The world is full of instructions and manifestos. We don't want to add new ones. If someone enjoys watching our performances, then I am sure he is able to find the meaning by himself.
The fact that we are using the aesthetics known from the S&M clubs doesn't mean that we practice this lifestyle in our private life. At some point in our work, fetish clubs were the only platform on which we could experiment without fear that we our work would offend anyone. Our intention is not to provoke scandal. If something like this happens, it means that the artist is either calculating and deliberately provocative, or stupid because he cannot predict the simplest human reactions. We use these elements like a painter uses a variety of colors: We like to use plastic, leather, ropes, masks--things that are linked with the S&M aesthetics.
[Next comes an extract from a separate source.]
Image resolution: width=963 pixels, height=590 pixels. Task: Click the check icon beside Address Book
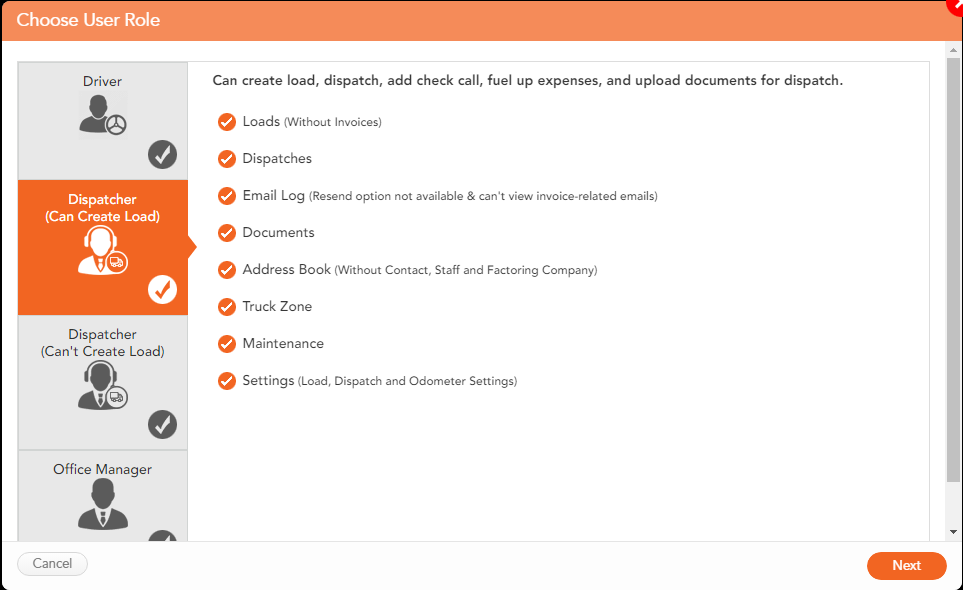pos(227,270)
But it doesn't mean that we use them to create S&M images.
For example, in Poland, where there is practically no fetish scene--or it is completely degenerate (and the occasional fetish events will not tolerate the sexual activity of same-sex couples)--the very fact that we use a material called latex makes us considered as representatives of erotic business. In the case of our performance "Red Dragon" it's absurd.
I assume that if you do not like meat, you don't order a steak. You can't blame the cook for preparing a good meal that you do not like and yet ordered.
Artistically, who are your biggest influences, whose work inspired you as a teenager?
As a teenager, I wasn't aware of many phenomena in the arts, so I would have to say that I was inspired by my own ignorance. Anyway, I don't know how something I saw at the age of 16 could still inspire me. I am committed to continuous progress, search and rejection of copies that invade us from all sides. Right now, I'm inspired by Hans Bellmer, Pierre Molinier, Gunter Brus, and too many directors, photographers, musicians, designers, and architects to name them all.
I know that to place anyone in a "category" or "genre" is futile, but I have done just that. I think you sound a lot like Throbbing Gristle, Nurse With Wound, a little Merzbow; so I guess industrial noise with some electro in there? Do you compose your own music, and could you speak a little about who you're influences are in that area, and who you love to listen to?
Thank you for the comparison. I've never really been a fan of Throbbing Gristle , I prefer SPK. I don't like Nurse With Wound at all. Merzbow, contrary to the stereotype opinion, is very diverse in style; I especially like "Pulse Demon" and "V"--the collaboration with Pan Sonic, and the collaboration project "Scumtron". Earlier, I listened to a lot of German electronic music from the labes "Hands" and "Ant Zen," now mainly to techno labels "Stroboscopic Artefacts," "Perc Traxx," "Raster Noton," and "Hospital Productions." It's a pity that the independent film productions aren't developing as dynamically, especially the uncompromising one.
I started making music for the SUKA OFF performances, INSIDE FLESH films (our porn project) for relatively trivial reasons. We previously worked with many musicians from the electronic scene , but the problem turned out to be the pace of work. I understand that everyone has their own projects, and I don't expected anyone to leave it for something else. When I do everything myself, I can very quickly make changes on every level of the project, beginning from the concept of a new performance. Of course, I am aware that this may cause a reduction in the quality of the sound. In the field of making music, I consider myself an ambitious amateur.